#### Your task
Rewrite the rows below, changing every "Find the location of" to "Locate" and leaving everything else as it is. Leave out the pictures.

Dataset rows:
----------------

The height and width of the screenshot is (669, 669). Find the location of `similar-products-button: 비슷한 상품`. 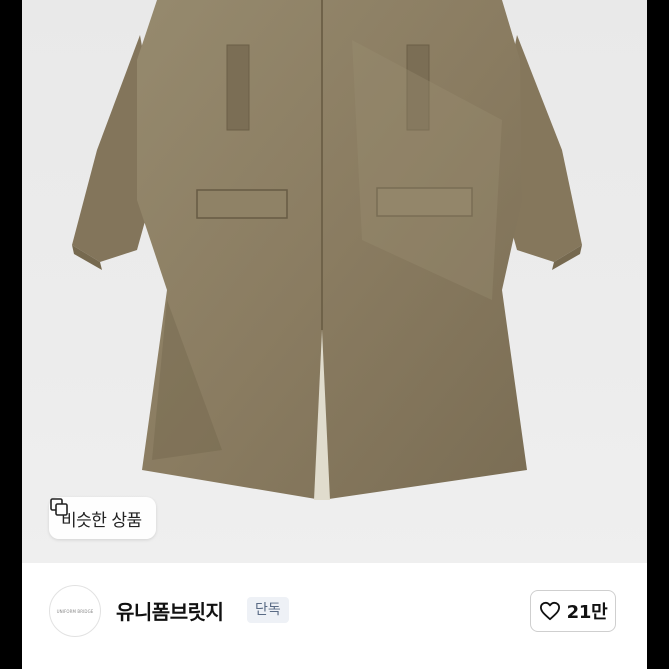

similar-products-button: 비슷한 상품 is located at coordinates (102, 518).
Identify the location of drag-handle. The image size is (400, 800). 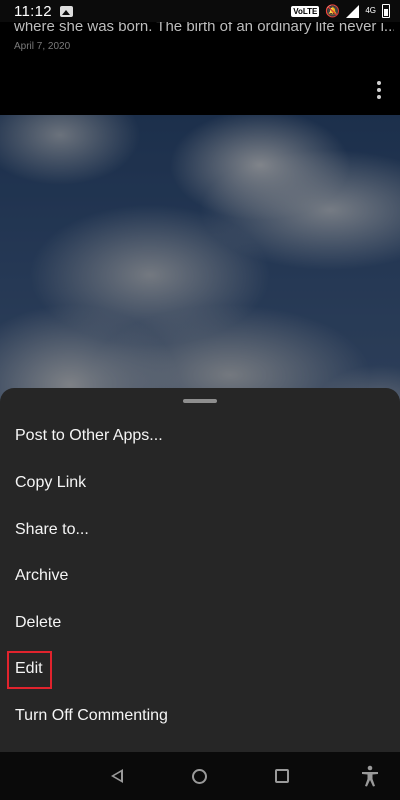
(200, 401).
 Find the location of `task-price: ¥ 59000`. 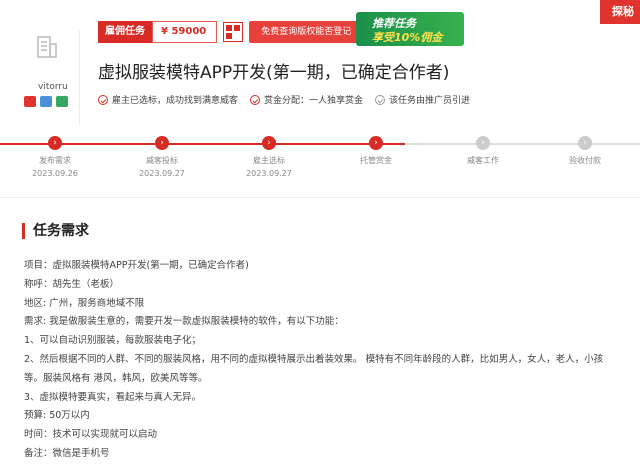

task-price: ¥ 59000 is located at coordinates (185, 32).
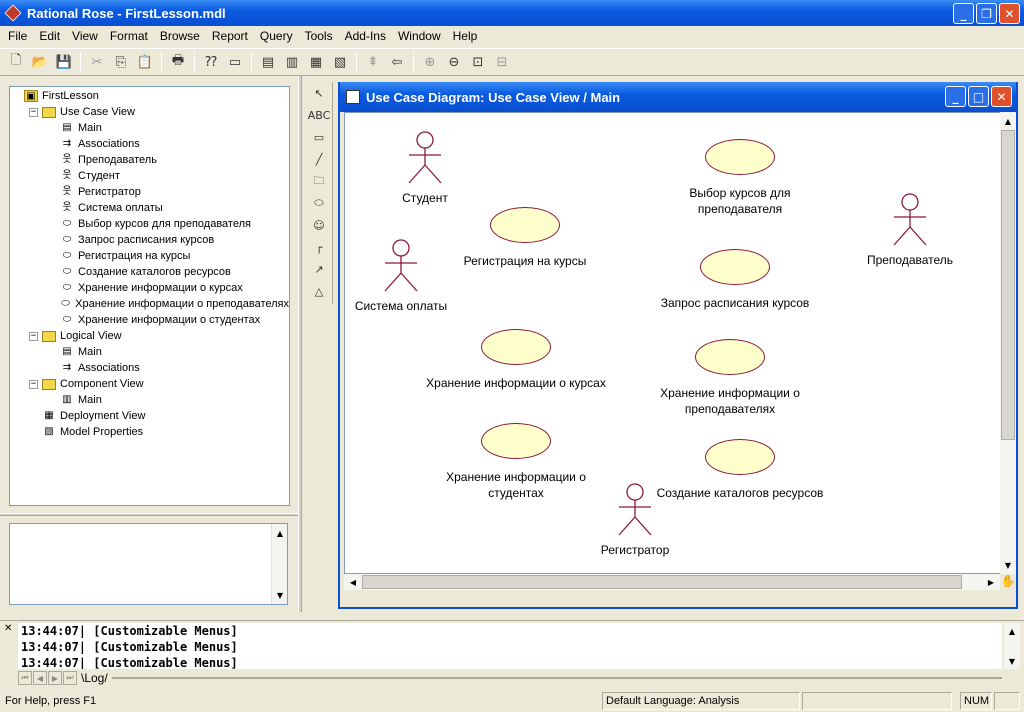  What do you see at coordinates (145, 62) in the screenshot?
I see `paste-icon: 📋` at bounding box center [145, 62].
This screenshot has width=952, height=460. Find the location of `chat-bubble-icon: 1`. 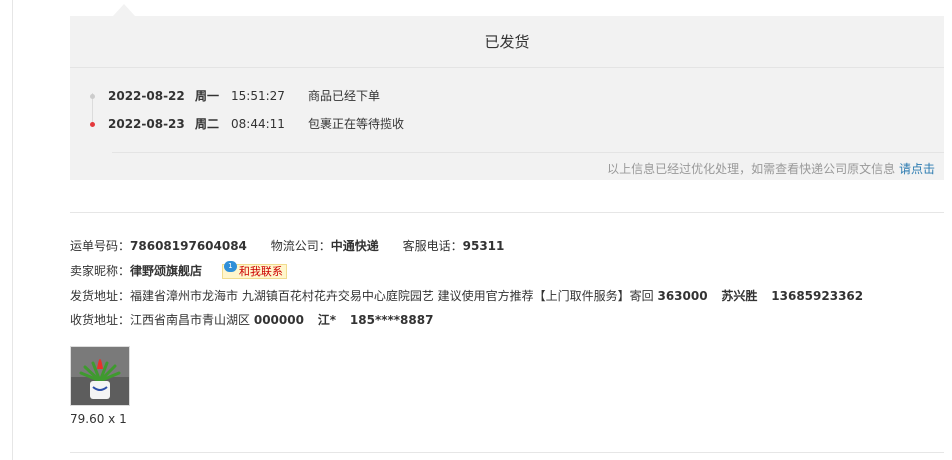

----------------

#### Answer area
The height and width of the screenshot is (669, 669). Locate `similar-products-button: 비슷한 상품`. 

similar-products-button: 비슷한 상품 is located at coordinates (102, 518).
Identify the location of drag-handle. The image size is (400, 800). 
(200, 401).
 Locate `task-price: ¥ 59000`. 

task-price: ¥ 59000 is located at coordinates (185, 32).
  What do you see at coordinates (145, 62) in the screenshot?
I see `paste-icon: 📋` at bounding box center [145, 62].
This screenshot has width=952, height=460. Locate `chat-bubble-icon: 1`. 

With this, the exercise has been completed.